The Washington Post continued its war on Social Security and Medicare today with a column by Charles Lane that told readers that seniors are wealthy because they have enough money (almost) to pay off their mortgage. No, I’m not kidding.
Last year, the Pew Charitable Trusts reported that the median net worth of households headed by an adult 65 or older rose 42 percent in real terms between 1984 and 2009, to $170,494. During the same period, median net worth for households headed by an adult younger than 35 shrank 68 percent, to $3,662.
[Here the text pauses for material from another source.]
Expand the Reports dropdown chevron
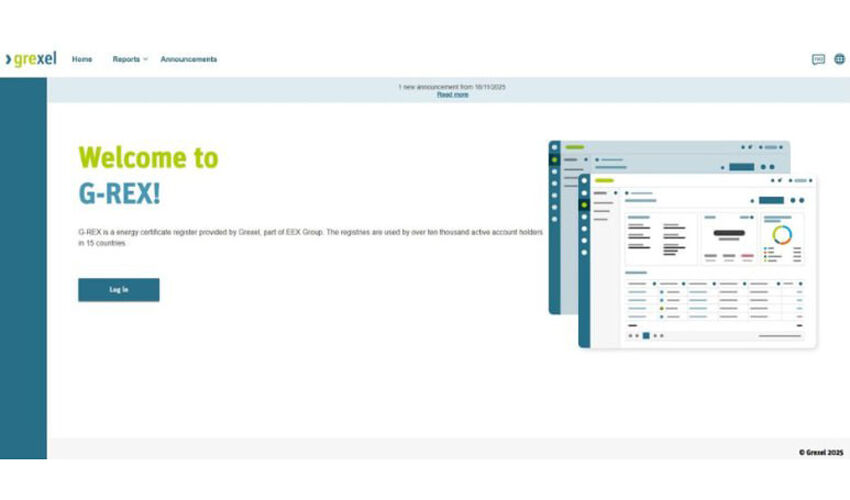850x500 pixels. [x=145, y=60]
Okay boys and girls, get out your pencil and paper. Net worth counts all the assets that seniors have. This means whatever money they have in 401(k)s or other retirement accounts, savings accounts, the value of their car and the equity in their home. The most recent data on existing home sales show that the price of the median home is now $189,400. This means that if the typical senior household cashed in their 401(k), emptied their saving and checking account and sold their car they would have almost enough money to pay off their mortgage. They would then be able to live rent and mortgage free, but would be entirely dependent on a Social Security check that averages a bit more than $1,200 a month. Yep, that’s the good life. Oh yeah, this is the median, half of seniors have less money than this.
In case you’re wondering about the big gain in wealth since 1984, seniors were far more likely to have defined benefit pensions in 1984 than in 2009. Defined benefit pensions are not factored into this wealth figure.
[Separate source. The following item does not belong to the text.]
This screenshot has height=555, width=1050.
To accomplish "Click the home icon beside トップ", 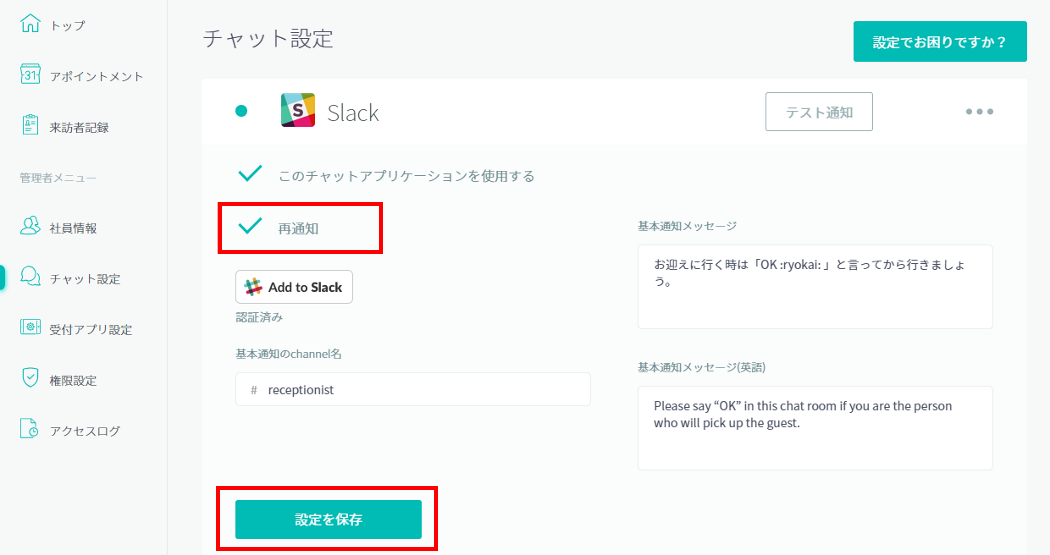I will click(30, 24).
In his crusade against Medicare and Social Security Lane even gets the poverty data that he cites in his piece wrong. He told readers:
The elderly poverty rate is higher under a different statistical definition designed to reflect seniors’ greater out-of-pocket medical costs, but it still remains slightly below that of the general population.
There are no fact-checkers when the Washington Post decides to bash the elderly. The Census Bureau data show (Table 1) that the poverty rate for seniors under its alternative measure is 15.9 percent. That compares to 15.2 percent for the 18-64 population.
Just for fun, let’s look at the other side of Lane’s wealth story, the 68 percent drop in wealth among people under age 35. This number implies that the median wealth for the under 35 group was around $11,400 in 1984, before the old-timers started stealing all their money. Let’s see, suppose that the average person under age 35 could expect to live another 55 years. This means that their stock of wealth in 1984 would give them about $200 a year to support themselves. Today they can just get a bit less than $70 a year from their $3,662.
Okay, the point of this is that wealth for people under age 35 doesn’t mean anything. What matters for people under age 35 are their career prospects. Do they have a decent job with health care and a pension, can they expect to see a rising income over time? In fact, this picture does not look good right now, but the villains here are people with names like Alan Greenspan and Robert Rubin, not retirees scraping by on their Social Security and Medicare.
Serious people do not use wealth as a measure of the well-being of young people, but Lane is not engaged in a serious discussion. This is about cutting Social Security and Medicare and facts and logic are not going to be allowed to stand in the way.
Correction: Charles Lane points out to me that the Census alternative measure of the poverty rate for all people (including children) is 16.0 percent, which is in fact slightly above the 15.9 percent rate for people over age 65.